Bug 56025

Summary: Order of invocation of method of ServerEndpointConfig.Configurator
Product: Tomcat 8 Reporter: Simone Bordet <simone.bordet>
Component: WebSocketAssignee: Tomcat Developers Mailing List <dev>
Status: RESOLVED FIXED    
Severity: normal CC: ckellner
Priority: P2    
Version: 8.0.x-trunk   
Target Milestone: ----   
Hardware: PC   
OS: Linux   

Description Simone Bordet 2014-01-17 08:23:30 UTC 
The current order of invocation (from http://svn.apache.org/repos/asf/tomcat/trunk/java/org/apache/tomcat/websocket/server/UpgradeUtil.java) is:

checkOrigin()
getNegotiatedSubprotocol()
getEndpointInstance()
modifyHandshake()

JSR 356 is guilty for not specifying this order, but I believe a different order is more useful. 
Below I refer to "the application" as a subclass of the ServerEndpointConfig.Configurator implemented by end users.
I'd like to propose this new order:

modifyHandshake() as first: this allows applications to query/store information about the upgrade request (for example, the URI);

checkOrigin() as second: this allows applications to check the origin with more information available, because the request/response are available from the previous call and therefore checks of the origin against the request URI and/or other HTTP headers will be possible;

getNegotiatedSubprotocol() as third: this should be always invoked, while right now it is not invoked if the client does not specify the Sec-WebSocket-Protocol header; this is not ideal since the server may have been configured with a sub-protocol, but the application is never called to check what the client has sent;

getEndPointInstance() as last: there is no point in creating the endpoint if the other methods returned a failure, nor there is point to invoke any other method if this one returned null.

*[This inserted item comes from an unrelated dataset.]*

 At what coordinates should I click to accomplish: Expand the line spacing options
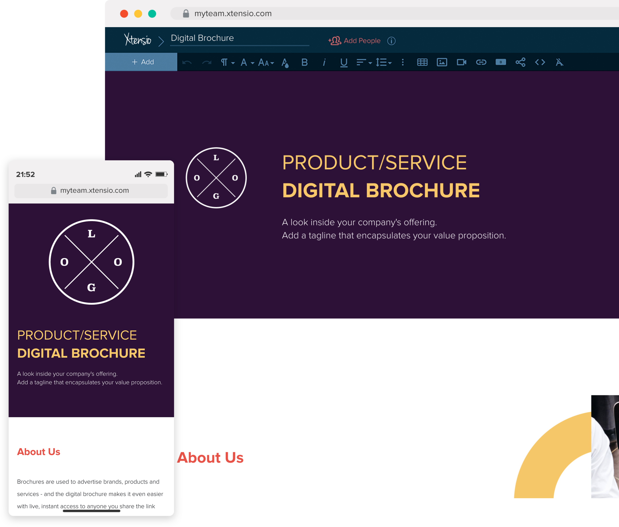click(x=384, y=62)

The current order also does not invoke method getNegotiatedExtensions(), but as far as I understand extensions are not yet supported.
I believe this method should be eventually invoked as fourth, before getEndPointInstance().

Thanks !
Comment 1 Mark Thomas 2014-01-17 11:41:41 UTC 
JSR356 specifies at least some of the order. Unfortunately, JSRs have a nasty habit (one I have tried and failed to stop) of splitting information between the spec doc and the Javadoc. You have to read both.
 
The Javadoc for ServerEndpointConfig.Configurator.modifyHandshake() has some information on ordering. It requires that modifyHandshake() is called after checkOrigin(), getNegotiatedExtensions() and getNegotiatedSubprotocol()

The discussion on this topic on the EG mailing list did mention getEndpointInstance() happening after modifyHandshake() and I agree that makes sense.

I also agree that getNegotiatedSubprotocol() should always be called.

You are correct that Tomcat doesn't support any extensions at the moment. That said, I hope to be adding compression support so I'll add the call to getNegotiatedExtensions() while I am making changes here.
Comment 2 Mark Thomas 2014-01-17 12:00:21 UTC 
Fixed in trunk for 8.0.0. I opted not to add the extension header handling as that requires a little more work to parse the headers.

I also back-ported the changes to 7.0.x for 7.0.51 onwards.